→ Records for processing:
________________

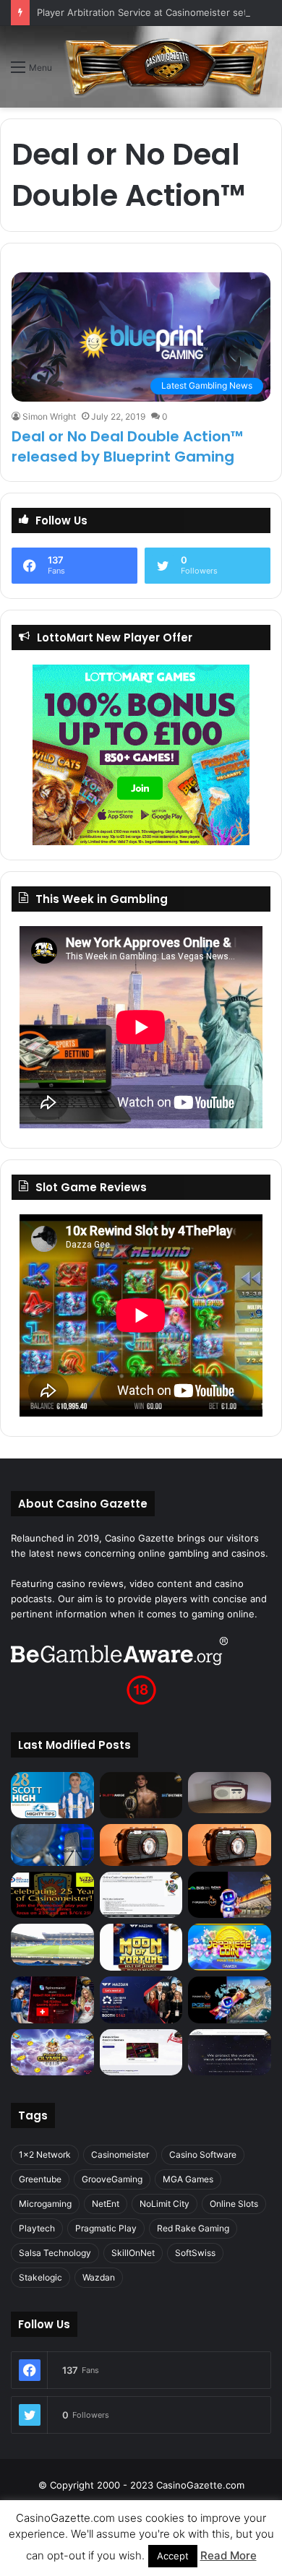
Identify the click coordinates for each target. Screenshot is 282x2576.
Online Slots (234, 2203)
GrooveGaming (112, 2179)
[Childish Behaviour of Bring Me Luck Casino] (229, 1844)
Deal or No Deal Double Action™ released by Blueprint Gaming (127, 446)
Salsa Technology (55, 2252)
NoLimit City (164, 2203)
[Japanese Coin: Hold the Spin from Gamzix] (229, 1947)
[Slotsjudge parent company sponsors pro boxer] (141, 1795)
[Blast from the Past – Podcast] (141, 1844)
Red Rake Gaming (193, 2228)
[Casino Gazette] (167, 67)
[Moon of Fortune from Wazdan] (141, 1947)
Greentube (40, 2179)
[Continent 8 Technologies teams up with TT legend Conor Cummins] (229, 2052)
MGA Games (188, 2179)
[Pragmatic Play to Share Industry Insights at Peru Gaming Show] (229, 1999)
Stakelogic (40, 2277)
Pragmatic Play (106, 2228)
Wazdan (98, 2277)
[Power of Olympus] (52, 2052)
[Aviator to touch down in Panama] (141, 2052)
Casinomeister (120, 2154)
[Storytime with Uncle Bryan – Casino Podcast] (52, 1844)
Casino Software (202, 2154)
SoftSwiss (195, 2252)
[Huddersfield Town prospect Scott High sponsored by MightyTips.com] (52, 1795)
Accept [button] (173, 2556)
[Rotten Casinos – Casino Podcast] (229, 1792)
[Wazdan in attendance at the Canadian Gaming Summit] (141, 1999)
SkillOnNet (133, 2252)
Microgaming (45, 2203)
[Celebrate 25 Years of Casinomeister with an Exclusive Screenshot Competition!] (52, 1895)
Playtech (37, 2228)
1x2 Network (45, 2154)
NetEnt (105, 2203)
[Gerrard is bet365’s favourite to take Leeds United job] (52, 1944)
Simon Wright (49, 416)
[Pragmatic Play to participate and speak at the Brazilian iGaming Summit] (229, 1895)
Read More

________________

→ Your goal: Your task is to restate, word for word, the line with "[Pragmatic Play to participate" and all lines after it, ending with the last line of the data.

→ Finished task:
[Pragmatic Play to participate and speak at the Brazilian iGaming Summit] (229, 1895)
Read More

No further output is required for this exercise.